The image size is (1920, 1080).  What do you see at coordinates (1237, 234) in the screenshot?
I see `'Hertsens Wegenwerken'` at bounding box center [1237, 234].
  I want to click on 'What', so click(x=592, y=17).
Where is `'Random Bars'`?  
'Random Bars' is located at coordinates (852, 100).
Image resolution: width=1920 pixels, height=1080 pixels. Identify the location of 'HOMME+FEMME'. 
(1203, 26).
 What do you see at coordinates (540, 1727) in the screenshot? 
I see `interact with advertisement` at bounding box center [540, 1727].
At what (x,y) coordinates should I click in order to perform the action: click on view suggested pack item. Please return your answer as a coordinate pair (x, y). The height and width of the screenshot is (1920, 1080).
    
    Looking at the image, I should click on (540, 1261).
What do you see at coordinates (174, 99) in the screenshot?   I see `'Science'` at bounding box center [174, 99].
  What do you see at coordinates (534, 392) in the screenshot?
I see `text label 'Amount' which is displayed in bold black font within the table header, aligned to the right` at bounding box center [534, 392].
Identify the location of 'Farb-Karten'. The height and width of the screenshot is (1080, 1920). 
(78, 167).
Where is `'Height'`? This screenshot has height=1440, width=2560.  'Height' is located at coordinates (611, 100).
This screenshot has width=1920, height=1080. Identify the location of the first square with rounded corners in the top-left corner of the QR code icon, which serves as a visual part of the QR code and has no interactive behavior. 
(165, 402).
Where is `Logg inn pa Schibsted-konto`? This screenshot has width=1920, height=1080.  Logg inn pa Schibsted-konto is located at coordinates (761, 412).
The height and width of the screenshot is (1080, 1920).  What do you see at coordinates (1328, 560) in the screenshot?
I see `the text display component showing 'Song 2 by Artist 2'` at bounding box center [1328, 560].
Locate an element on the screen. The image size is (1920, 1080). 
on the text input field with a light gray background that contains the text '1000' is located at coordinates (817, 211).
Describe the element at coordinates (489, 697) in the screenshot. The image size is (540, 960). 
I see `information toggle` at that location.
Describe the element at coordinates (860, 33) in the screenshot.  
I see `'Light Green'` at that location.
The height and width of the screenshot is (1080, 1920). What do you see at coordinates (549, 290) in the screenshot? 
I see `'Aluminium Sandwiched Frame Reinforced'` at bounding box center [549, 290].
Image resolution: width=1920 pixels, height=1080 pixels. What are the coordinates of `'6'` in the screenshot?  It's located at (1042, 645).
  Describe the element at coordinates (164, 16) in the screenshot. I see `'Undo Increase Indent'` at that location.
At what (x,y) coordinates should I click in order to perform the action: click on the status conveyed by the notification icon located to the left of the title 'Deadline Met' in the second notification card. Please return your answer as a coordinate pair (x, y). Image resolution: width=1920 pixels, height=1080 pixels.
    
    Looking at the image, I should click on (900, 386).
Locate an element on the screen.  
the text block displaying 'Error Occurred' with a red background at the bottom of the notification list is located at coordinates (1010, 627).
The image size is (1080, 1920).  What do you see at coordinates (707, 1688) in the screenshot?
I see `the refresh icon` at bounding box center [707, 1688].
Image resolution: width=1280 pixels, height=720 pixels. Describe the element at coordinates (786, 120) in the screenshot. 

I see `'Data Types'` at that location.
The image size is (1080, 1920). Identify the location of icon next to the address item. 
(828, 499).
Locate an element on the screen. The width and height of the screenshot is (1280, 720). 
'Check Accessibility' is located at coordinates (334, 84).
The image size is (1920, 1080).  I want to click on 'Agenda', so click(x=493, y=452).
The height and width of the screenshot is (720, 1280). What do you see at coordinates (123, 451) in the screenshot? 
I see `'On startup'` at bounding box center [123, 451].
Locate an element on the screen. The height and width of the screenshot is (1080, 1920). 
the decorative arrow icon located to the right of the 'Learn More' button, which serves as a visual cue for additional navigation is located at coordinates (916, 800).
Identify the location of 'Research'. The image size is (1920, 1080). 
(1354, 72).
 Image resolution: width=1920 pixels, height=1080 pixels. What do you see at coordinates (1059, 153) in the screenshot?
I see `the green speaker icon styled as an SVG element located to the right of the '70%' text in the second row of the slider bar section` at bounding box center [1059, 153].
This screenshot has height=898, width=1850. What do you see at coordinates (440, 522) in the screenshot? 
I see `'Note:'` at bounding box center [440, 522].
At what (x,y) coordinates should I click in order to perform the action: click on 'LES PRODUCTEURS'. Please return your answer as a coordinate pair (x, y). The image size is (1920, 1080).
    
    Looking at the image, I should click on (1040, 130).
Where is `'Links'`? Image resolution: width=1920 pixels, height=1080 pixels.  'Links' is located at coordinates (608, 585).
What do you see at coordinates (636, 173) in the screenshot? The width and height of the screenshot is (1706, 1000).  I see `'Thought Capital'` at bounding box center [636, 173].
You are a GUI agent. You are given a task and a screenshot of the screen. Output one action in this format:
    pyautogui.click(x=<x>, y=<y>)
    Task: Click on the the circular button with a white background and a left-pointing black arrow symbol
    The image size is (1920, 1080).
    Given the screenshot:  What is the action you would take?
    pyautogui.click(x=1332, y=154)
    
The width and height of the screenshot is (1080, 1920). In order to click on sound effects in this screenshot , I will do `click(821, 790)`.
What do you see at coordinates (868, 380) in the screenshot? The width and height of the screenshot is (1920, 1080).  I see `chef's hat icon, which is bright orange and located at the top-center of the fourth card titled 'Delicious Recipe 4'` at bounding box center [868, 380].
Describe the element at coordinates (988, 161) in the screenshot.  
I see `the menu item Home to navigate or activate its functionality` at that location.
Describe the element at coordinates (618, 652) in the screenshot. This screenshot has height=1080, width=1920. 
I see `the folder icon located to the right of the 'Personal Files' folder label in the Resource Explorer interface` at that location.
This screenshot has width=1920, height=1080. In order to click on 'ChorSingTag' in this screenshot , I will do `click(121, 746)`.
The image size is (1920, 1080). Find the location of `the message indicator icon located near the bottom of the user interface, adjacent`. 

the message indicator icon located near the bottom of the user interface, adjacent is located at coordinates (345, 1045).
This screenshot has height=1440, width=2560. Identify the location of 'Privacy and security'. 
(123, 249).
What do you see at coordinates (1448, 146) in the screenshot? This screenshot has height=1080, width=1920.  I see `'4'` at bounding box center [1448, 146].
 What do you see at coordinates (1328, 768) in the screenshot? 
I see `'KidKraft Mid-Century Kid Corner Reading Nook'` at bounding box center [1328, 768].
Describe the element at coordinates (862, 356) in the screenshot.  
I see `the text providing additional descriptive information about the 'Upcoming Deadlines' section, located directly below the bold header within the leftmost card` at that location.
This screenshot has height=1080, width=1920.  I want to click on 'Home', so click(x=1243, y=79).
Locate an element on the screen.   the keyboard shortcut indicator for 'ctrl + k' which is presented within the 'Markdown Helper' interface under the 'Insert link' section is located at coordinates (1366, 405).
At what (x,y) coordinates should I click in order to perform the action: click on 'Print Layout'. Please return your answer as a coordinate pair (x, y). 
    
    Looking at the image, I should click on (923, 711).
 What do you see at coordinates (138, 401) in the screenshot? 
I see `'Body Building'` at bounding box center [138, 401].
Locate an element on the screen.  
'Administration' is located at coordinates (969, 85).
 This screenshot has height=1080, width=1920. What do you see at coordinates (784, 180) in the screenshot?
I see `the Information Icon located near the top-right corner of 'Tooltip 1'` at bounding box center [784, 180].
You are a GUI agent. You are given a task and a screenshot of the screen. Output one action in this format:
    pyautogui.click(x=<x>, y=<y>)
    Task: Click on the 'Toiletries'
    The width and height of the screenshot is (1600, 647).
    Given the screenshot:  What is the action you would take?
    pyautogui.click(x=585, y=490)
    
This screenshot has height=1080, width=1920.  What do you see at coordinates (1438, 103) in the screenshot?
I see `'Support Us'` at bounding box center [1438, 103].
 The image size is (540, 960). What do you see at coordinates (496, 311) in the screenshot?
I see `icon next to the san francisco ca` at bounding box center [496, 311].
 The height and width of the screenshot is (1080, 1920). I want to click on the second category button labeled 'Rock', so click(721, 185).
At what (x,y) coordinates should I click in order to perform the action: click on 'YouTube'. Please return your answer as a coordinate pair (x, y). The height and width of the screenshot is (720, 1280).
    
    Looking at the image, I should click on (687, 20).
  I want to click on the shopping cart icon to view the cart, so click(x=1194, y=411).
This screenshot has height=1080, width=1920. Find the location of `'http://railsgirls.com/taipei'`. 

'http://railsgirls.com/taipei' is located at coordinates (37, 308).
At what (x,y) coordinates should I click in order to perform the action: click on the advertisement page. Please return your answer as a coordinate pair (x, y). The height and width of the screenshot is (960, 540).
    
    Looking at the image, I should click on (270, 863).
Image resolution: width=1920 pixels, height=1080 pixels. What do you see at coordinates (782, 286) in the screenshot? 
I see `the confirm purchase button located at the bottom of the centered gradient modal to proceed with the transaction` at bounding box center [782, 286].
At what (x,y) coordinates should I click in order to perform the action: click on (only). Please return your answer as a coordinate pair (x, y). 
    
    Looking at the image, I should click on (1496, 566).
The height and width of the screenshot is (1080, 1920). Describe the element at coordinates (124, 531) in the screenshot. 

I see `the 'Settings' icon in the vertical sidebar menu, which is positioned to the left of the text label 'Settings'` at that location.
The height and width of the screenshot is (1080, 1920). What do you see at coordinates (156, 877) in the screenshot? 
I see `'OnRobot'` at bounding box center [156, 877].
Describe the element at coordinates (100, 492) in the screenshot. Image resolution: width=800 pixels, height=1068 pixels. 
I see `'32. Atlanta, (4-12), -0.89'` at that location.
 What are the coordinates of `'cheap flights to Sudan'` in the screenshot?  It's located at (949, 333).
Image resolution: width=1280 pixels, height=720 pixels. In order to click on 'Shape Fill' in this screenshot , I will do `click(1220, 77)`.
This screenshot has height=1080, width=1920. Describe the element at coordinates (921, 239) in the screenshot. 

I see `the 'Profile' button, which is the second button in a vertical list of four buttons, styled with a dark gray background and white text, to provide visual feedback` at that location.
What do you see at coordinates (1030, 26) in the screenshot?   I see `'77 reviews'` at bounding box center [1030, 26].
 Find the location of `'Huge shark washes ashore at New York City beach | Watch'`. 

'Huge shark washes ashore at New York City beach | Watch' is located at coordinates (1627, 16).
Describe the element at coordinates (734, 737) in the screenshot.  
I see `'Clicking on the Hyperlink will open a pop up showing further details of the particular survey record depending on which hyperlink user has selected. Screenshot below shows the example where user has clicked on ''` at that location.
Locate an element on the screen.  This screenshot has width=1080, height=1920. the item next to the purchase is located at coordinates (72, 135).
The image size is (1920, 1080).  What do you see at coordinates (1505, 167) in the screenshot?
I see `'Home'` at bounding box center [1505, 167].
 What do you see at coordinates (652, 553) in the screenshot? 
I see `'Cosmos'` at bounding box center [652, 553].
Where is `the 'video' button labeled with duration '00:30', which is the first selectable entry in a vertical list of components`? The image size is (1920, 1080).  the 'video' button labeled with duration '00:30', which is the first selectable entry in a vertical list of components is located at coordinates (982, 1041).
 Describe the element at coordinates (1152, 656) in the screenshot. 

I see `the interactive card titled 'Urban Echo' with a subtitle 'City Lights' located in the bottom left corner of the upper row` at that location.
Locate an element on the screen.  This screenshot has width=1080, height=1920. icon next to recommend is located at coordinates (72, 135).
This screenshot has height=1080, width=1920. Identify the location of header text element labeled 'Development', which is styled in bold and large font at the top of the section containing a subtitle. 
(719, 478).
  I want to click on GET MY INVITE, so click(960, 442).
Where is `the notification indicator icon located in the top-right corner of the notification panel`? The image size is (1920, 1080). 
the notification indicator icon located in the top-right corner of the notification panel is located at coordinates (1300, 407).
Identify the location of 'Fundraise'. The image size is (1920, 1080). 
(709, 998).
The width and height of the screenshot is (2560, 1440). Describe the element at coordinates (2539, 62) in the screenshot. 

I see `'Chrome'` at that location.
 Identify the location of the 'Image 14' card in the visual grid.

# The request
Write out the lines between the one holding "click on 'Print" and the one holding "pyautogui.click(x=585, y=490)", inclusive, exactly as they appear above.

# Answer below
At what (x,y) coordinates should I click in order to perform the action: click on 'Print Layout'. Please return your answer as a coordinate pair (x, y). 
    
    Looking at the image, I should click on (923, 711).
 What do you see at coordinates (138, 401) in the screenshot? 
I see `'Body Building'` at bounding box center [138, 401].
Locate an element on the screen.  
'Administration' is located at coordinates (969, 85).
 This screenshot has height=1080, width=1920. What do you see at coordinates (784, 180) in the screenshot?
I see `the Information Icon located near the top-right corner of 'Tooltip 1'` at bounding box center [784, 180].
You are a GUI agent. You are given a task and a screenshot of the screen. Output one action in this format:
    pyautogui.click(x=<x>, y=<y>)
    Task: Click on the 'Toiletries'
    The width and height of the screenshot is (1600, 647).
    Given the screenshot:  What is the action you would take?
    pyautogui.click(x=585, y=490)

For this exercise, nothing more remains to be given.